EXERCISE BRIEF:
Output all the data exactly. Pictures do not belong in the copy.

Collected data
((

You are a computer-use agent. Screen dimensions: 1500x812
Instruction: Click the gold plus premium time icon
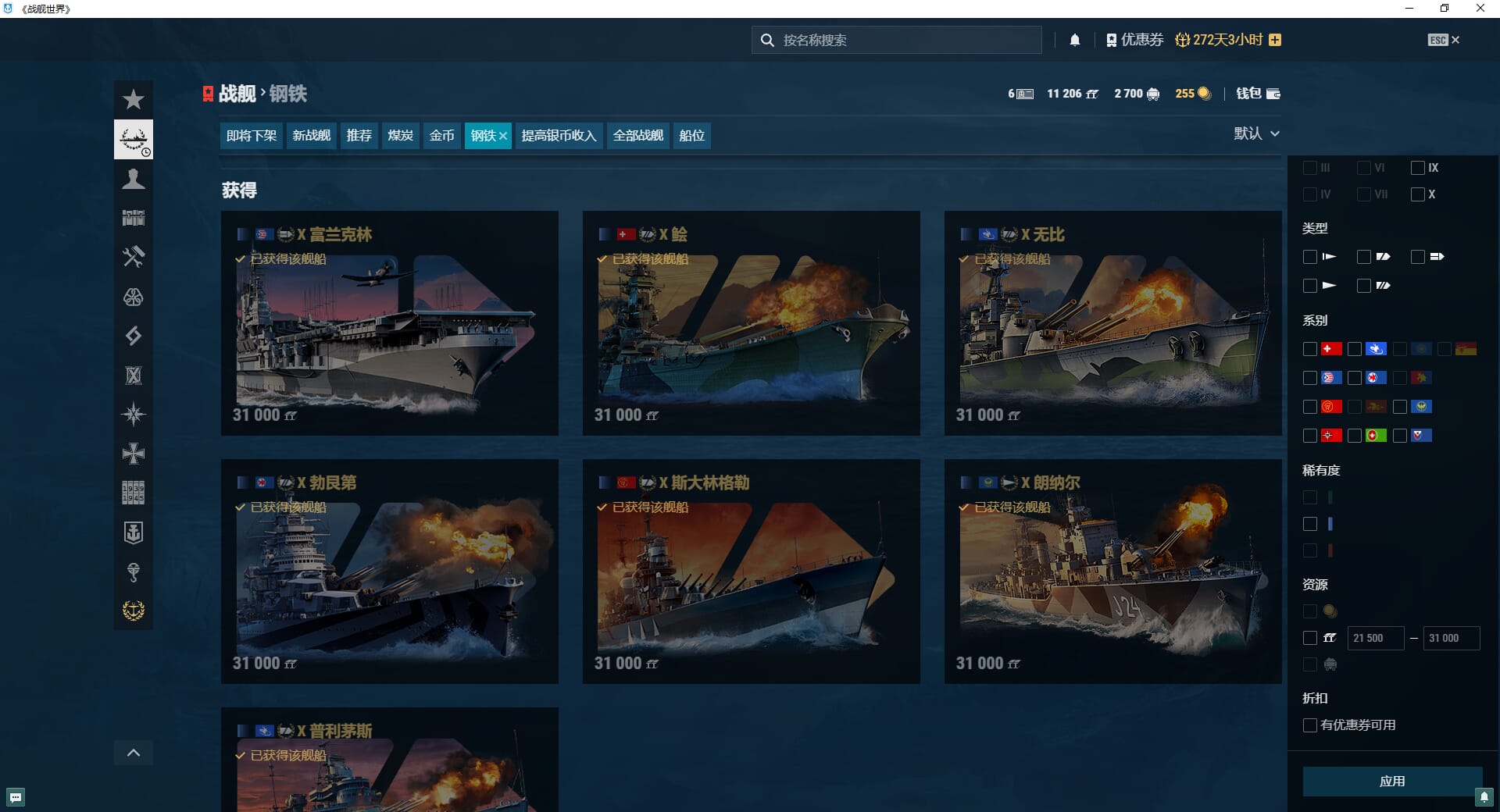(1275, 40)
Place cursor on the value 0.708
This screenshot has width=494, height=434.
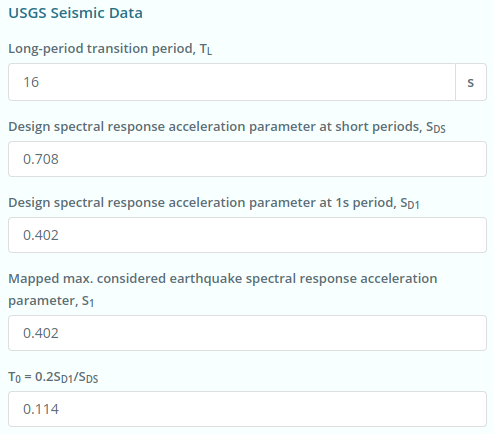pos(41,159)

))

TASK OUTPUT:
You are a computer-use agent. Screen dimensions: 1500x812
Instruction: Click the gold plus premium time icon
(1275, 40)
Place cursor on the value 0.708
This screenshot has width=494, height=434.
pos(41,159)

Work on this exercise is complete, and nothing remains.